The long journey toward production

Last week one of the data analysts at work asked me to help him out with a script he was writing. The script generates a CSV file and uploads it to an FTP server. He had one file containing a sequence of SQL queries, and another shell script that executes that script and then uploads the results via FTP. I thought it would be fun to write up what it took to convert those bits of code into something that meets the definition of production service in our environment.

The first, most obvious problem, was that the script was running on the analyst’s development VM, not on a production server. Relatedly, it was running from his personal crontab. The only traces that this production service even existed were in his personal space. That seemed wrong. It also queries tables in his personal schema and had the credentials for his database account hard coded in the script.

Fortunately we already have a production cron server that’s hooked into our deployment system along with a version controlled directory for the scripts to schedule cron jobs.

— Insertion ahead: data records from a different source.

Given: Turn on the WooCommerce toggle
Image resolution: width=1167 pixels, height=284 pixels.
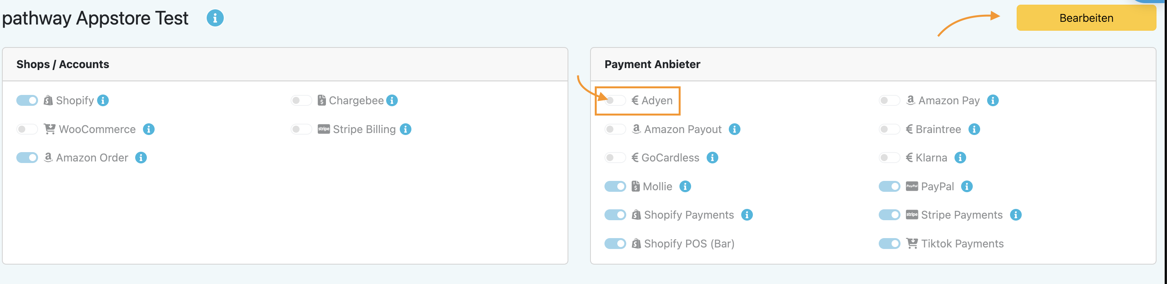Looking at the screenshot, I should (27, 129).
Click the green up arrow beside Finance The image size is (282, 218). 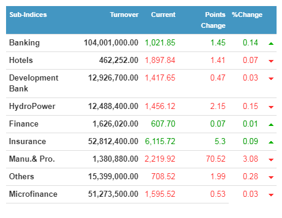click(271, 125)
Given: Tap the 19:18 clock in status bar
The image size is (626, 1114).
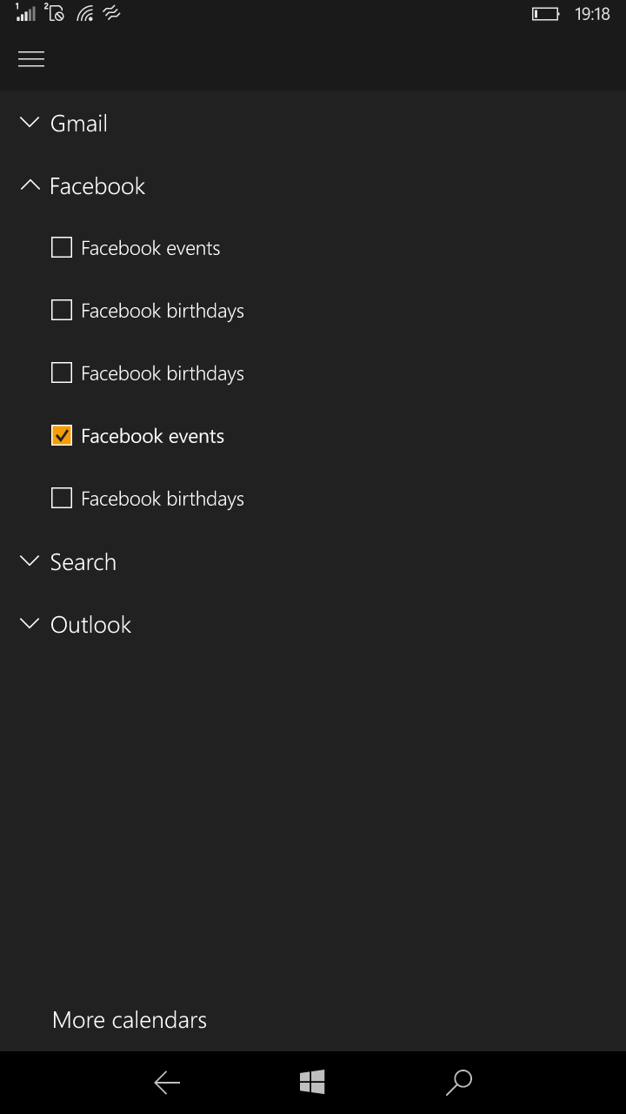Looking at the screenshot, I should 592,14.
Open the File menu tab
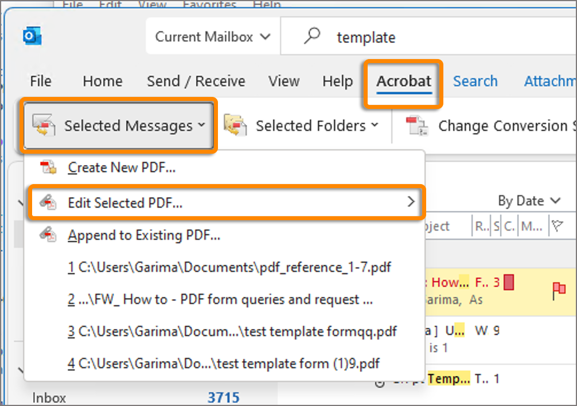 [x=41, y=81]
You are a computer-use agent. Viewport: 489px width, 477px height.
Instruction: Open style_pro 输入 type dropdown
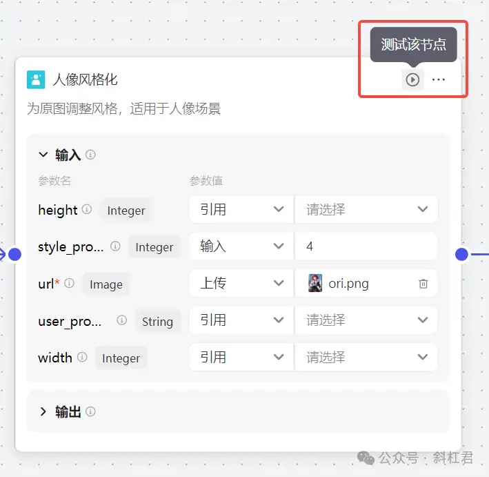241,246
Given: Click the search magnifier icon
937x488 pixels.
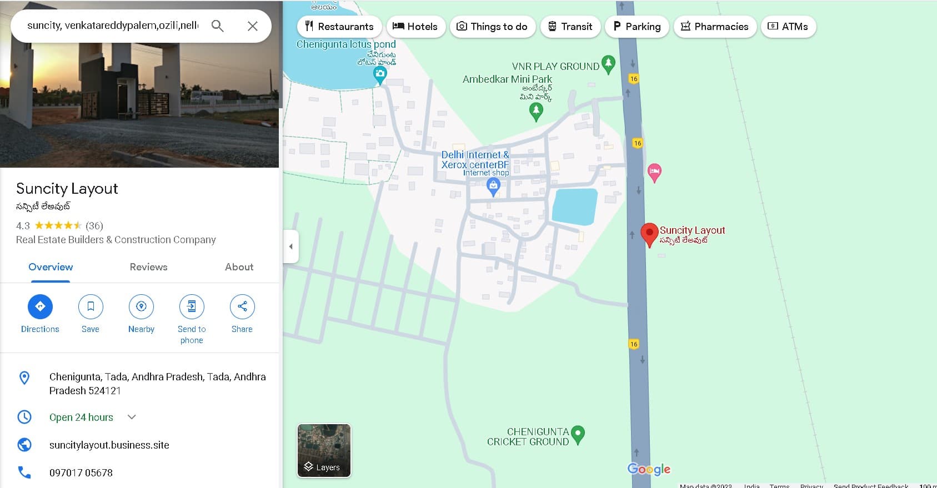Looking at the screenshot, I should tap(218, 26).
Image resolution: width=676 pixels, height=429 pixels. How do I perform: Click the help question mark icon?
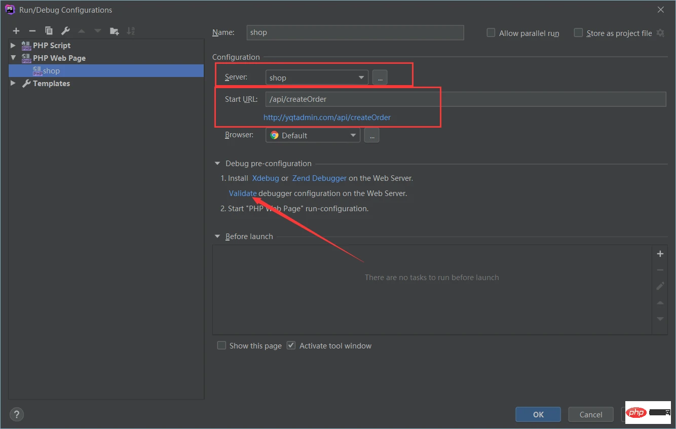tap(17, 414)
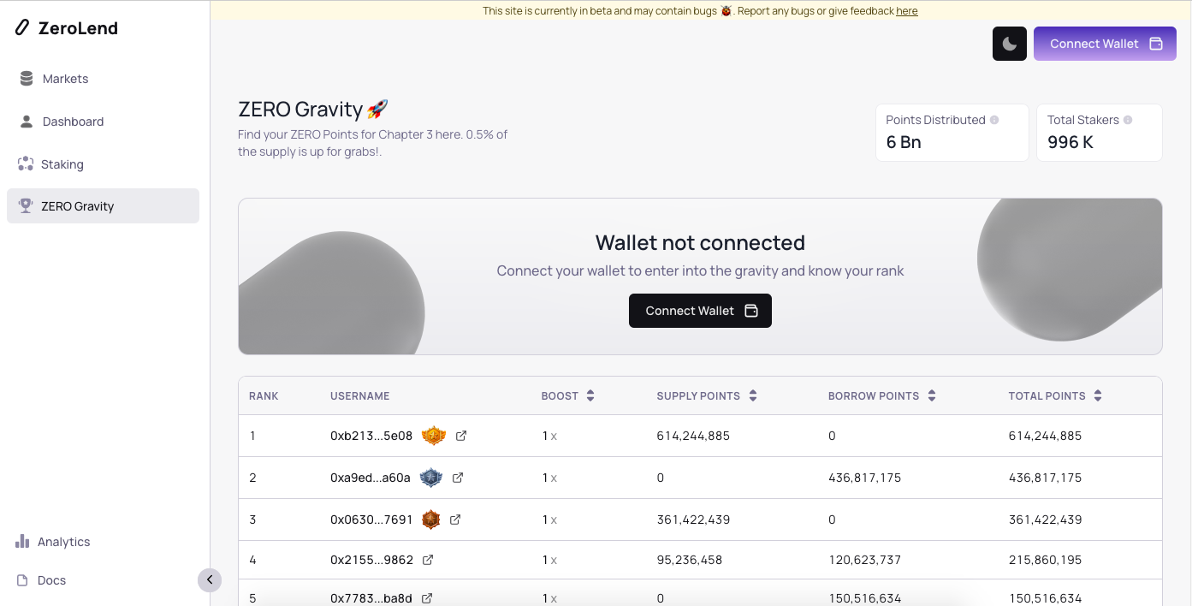Click the 'here' feedback link in banner
This screenshot has width=1192, height=606.
(x=907, y=11)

Relatedly, we are mostly a PHP shop, and we write cron jobs as command line PHP scripts. This may not be to your tastes (or mine), but it’s what we do. So the script needed to be ported to PHP. It also needed to extend our standard base class for crons. This provides basic features like logging to our centralized log management system, as well as conveniences like locking to prevent overlapping runs of the script and the ability to accept an email address to which to send alerts.

To get all of this working I had to rewrite the script in PHP, implementing the functionality to generate the CSV file and then send it via FTP. The SQL queries required to collect the data creates a couple of temporary tables and then runs a query against those tables. My first thought was that I would just run the queries natively from PHP through our database library, but the temporary tables only last the duration of a database session and there’s no guarantee that the queries will be run within the context of a single session, so the tables were disappearing before I could retrieve data from them.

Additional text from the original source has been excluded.